Archbishop Cordileone signaled the bankruptcy earlier this month, warning publicly that the filing was “very likely.”
San Francisco is the third archdiocese in the state to file for bankruptcy this year. The dioceses of Oakland and Santa Rosa filed in the spring, citing the number of sexual abuse lawsuits filed against them. The diocese of San Diego, one of the largest in the state, announced in May that it planned to file later this year.
Overall, about a dozen dioceses and archdioceses in the United States are currently in bankruptcy proceedings, according to a list maintained by Marie T. Reilly, a professor at Penn State Law. Still more have emerged from bankruptcy.
The vast majority of documented abuses in Catholic institutional settings took place decades ago, making it challenging for victims to seek legal recourse. But some states, including California and New York, where the majority of pending bankruptcies are, have enacted a “look-back window” in recent years that allows victims to bring civil claims that would otherwise be barred by statutes of limitations.
The Archdiocese of San Francisco, which includes about 450,000 Catholics, is the only diocese in the state to not have released a list of clergy credibly accused of sex abuse, according to lawyers and survivors’ advocacy groups. Instead, the archdiocese maintains a list of priests and deacons in good standing, and removes men from the list if they are under investigation for child sexual abuse.

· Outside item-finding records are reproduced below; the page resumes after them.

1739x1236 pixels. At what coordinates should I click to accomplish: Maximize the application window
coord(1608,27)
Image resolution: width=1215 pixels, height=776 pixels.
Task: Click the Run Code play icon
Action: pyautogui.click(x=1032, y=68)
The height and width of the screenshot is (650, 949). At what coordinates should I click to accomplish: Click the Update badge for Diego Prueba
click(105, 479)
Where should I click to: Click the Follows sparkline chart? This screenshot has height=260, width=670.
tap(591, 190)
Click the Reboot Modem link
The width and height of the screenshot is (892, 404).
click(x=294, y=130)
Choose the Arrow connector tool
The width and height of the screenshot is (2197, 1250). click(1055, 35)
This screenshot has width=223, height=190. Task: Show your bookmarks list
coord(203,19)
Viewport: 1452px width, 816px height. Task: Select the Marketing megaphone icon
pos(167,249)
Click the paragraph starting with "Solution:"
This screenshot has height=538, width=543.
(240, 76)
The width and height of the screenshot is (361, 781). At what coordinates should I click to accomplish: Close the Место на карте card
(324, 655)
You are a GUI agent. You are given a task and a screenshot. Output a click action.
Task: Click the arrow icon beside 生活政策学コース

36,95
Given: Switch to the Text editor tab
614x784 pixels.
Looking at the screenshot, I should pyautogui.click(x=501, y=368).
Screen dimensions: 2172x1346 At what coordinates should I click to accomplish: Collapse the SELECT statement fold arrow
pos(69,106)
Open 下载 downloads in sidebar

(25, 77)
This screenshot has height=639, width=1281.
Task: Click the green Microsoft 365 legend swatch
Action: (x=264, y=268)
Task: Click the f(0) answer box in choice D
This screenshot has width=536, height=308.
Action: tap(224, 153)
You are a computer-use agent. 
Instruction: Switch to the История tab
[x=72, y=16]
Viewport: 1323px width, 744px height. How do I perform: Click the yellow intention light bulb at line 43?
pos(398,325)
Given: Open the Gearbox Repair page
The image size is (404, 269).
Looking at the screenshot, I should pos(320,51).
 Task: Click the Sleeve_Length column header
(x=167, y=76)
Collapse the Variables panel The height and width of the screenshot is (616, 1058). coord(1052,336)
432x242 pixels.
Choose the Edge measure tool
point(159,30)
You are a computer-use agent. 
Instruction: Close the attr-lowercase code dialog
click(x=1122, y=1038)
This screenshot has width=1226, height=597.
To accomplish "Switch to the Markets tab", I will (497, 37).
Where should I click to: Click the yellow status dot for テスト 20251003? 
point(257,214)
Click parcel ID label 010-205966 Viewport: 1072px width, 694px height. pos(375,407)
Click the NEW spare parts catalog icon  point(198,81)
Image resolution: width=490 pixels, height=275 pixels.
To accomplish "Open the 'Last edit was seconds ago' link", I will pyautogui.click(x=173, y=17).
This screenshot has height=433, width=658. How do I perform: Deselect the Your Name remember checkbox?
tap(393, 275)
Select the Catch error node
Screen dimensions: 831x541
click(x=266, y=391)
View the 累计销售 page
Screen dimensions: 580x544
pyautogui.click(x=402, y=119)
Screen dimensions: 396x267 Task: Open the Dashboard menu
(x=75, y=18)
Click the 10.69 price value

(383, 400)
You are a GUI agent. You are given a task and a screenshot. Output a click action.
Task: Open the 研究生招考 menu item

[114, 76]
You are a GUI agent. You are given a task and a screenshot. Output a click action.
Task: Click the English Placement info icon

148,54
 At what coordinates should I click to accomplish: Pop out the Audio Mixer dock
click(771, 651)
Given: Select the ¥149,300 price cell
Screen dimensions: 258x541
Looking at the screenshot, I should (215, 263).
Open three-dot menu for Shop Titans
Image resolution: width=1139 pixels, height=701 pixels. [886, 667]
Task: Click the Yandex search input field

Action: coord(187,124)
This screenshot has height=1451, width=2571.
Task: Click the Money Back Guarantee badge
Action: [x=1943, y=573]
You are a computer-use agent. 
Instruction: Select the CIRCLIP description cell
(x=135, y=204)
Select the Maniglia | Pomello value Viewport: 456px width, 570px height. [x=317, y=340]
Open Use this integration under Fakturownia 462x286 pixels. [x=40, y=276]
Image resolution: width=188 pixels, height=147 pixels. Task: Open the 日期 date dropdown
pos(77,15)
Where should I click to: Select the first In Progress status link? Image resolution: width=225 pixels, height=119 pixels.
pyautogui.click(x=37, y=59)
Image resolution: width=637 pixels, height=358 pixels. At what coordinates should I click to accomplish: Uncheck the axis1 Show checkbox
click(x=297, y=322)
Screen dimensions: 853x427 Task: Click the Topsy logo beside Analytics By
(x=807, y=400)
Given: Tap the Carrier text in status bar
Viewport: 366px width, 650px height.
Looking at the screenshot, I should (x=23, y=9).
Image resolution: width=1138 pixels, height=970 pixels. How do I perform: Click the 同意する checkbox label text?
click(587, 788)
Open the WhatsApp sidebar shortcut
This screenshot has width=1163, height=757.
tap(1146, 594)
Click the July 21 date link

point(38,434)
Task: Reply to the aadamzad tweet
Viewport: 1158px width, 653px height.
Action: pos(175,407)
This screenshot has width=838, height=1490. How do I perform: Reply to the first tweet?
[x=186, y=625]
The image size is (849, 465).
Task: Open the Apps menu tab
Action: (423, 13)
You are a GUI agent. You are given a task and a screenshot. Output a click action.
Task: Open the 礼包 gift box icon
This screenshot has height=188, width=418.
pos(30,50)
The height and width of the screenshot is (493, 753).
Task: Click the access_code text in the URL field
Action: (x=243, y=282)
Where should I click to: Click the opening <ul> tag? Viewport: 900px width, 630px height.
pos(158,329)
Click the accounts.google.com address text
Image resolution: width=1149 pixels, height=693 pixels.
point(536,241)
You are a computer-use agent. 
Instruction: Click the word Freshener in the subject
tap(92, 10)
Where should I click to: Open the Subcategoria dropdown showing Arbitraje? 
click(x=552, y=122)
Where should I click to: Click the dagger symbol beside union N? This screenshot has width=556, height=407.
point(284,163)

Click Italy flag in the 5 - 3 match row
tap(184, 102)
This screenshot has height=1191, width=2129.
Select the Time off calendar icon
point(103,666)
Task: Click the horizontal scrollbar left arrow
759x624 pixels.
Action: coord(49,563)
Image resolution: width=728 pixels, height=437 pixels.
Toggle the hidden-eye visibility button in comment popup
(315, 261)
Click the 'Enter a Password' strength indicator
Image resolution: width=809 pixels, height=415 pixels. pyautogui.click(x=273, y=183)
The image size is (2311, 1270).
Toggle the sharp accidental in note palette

Archbishop Cordileone, who has led the archdiocese since being appointed to the role by Pope Benedict XVI in 2012, is an outspoken voice in the ultraconservative wing of the American Catholic Church. He helped lead Catholic efforts to pass Prop 8, a 2008 state constitutional amendment intended to ban same-sex marriage in the state.
More recently, he has repeatedly confronted former Speaker Nancy Pelosi, a Catholic who represents much of San Francisco, over her support for abortion rights, saying last year that she would not be permitted to receive communion in the archdiocese.
The filing of Chapter 11 bankruptcy will halt claims against the archdiocese, while it develops a reorganization plan based on its assets and insurance.
The archdiocese itself is the only entity included in the filing, Archbishop Cordileone said in the statement. Parochial schools and individual parishes, which the archdiocese said are independently managed and self-financed, will not be affected.